Roy was arrested a day after the crime on Aug 10 by Kolkata Police. CBI, which took over the case from city cops three days later, filed a 45-page chargesheet against him on Oct 7 citing 108 witnesses and implicating him in the horrific crime that shook Kolkata's conscience. He will be tried under BNS sections 64 (1) (rape), 66 (inflicting injury that causes death or results in a persistent vegetative state) and 103 (1) (murder). If convicted, he could face life behind bars or death.

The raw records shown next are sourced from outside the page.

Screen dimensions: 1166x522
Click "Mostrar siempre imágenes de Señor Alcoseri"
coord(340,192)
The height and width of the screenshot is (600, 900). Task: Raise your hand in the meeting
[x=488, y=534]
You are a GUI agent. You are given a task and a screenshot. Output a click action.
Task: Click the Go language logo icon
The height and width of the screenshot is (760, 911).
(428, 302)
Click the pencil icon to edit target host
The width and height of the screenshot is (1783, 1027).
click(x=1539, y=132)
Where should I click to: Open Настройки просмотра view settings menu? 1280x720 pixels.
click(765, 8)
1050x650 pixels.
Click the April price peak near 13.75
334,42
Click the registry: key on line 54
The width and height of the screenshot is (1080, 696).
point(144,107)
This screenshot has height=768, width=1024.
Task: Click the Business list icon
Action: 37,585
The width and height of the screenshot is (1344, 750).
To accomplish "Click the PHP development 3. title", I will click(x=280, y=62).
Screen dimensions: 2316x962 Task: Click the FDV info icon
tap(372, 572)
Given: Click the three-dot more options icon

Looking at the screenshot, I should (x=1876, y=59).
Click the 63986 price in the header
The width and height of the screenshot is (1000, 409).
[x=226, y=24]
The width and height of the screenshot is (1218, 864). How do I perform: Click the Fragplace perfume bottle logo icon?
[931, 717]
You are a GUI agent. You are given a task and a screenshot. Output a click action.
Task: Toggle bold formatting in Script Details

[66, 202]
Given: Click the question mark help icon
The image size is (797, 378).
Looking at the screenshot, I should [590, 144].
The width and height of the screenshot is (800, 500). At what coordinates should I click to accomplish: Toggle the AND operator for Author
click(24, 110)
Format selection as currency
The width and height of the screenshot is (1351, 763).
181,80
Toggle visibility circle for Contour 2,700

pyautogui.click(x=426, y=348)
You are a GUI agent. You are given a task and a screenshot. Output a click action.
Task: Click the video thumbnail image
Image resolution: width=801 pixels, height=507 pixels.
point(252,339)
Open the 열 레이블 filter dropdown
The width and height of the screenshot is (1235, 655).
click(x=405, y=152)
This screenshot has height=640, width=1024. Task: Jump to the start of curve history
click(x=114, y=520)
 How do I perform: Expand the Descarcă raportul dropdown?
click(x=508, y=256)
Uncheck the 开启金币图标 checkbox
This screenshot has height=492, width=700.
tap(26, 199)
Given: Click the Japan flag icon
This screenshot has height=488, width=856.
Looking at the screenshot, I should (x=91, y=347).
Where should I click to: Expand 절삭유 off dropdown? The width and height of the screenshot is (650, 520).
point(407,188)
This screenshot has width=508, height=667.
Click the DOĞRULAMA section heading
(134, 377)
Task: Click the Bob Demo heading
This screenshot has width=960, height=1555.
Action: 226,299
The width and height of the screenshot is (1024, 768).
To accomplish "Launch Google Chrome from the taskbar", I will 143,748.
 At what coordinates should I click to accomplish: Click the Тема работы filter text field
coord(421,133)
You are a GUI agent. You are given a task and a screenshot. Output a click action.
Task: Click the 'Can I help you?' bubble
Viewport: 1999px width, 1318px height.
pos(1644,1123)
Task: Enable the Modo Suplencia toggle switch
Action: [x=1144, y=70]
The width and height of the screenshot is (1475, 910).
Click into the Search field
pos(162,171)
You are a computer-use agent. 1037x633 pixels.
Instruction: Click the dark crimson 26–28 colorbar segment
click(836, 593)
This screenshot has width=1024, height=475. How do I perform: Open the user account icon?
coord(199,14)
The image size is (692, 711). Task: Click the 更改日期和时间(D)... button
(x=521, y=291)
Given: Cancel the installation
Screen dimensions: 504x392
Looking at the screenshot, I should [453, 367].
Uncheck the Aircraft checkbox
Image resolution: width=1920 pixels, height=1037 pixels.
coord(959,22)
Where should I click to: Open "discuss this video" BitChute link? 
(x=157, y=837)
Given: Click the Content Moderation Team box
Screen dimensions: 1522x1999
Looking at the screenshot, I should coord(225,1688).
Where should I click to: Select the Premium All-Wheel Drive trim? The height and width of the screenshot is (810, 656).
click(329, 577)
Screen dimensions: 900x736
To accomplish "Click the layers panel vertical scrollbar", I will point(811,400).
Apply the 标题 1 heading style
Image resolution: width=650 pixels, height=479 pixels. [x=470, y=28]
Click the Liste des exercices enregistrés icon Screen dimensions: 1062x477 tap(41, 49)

"I am completely innocent. I am being framed," Roy kept screaming from inside the police van while being taken back to Presidency Jail from court amid tight security. "I have been silent so far. But I did not commit the rape and murder. I am being intimidated by govt and my own department. They have asked me not to say a word. But I am not guilty, I am being framed to shield the real culprits," he kept saying from behind a small window in the prison van.
In court, however, his lawyers stuck to legal arguments. Sourav Bandyopadhyay, who represented him, alleged that copies of photographs of the place of occurrence of crime and CCTV footage, which are crucial evidence, had not been shared with them. "We have filed a petition with the court and CBI has said they will provide us the same," he said.
Along with the framing of charges against Roy, the court on Monday also rejected the bail plea of former RG Kar principal Sandip Ghosh. He and former Tala Police Station OC Abhijit Mandal were produced in court virtually. Both have been implicated by CBI for larger conspiracy of destruction of evidence and harbouring prime accused Roy. CBI, however, is yet to file a chargesheet against them.
Moving his bail plea, Ghosh's lawyer, Zohaib Rauf, argued that CBI was yet to substantiate allegations against the former principal. "The investigators are yet to present any evidence in court. And yet, the manner in which he is facing character assassination, people will even start believing if it were said that he trained Osama Bin Laden to destroy World Trade Centre." The court, however, rejected the bail plea.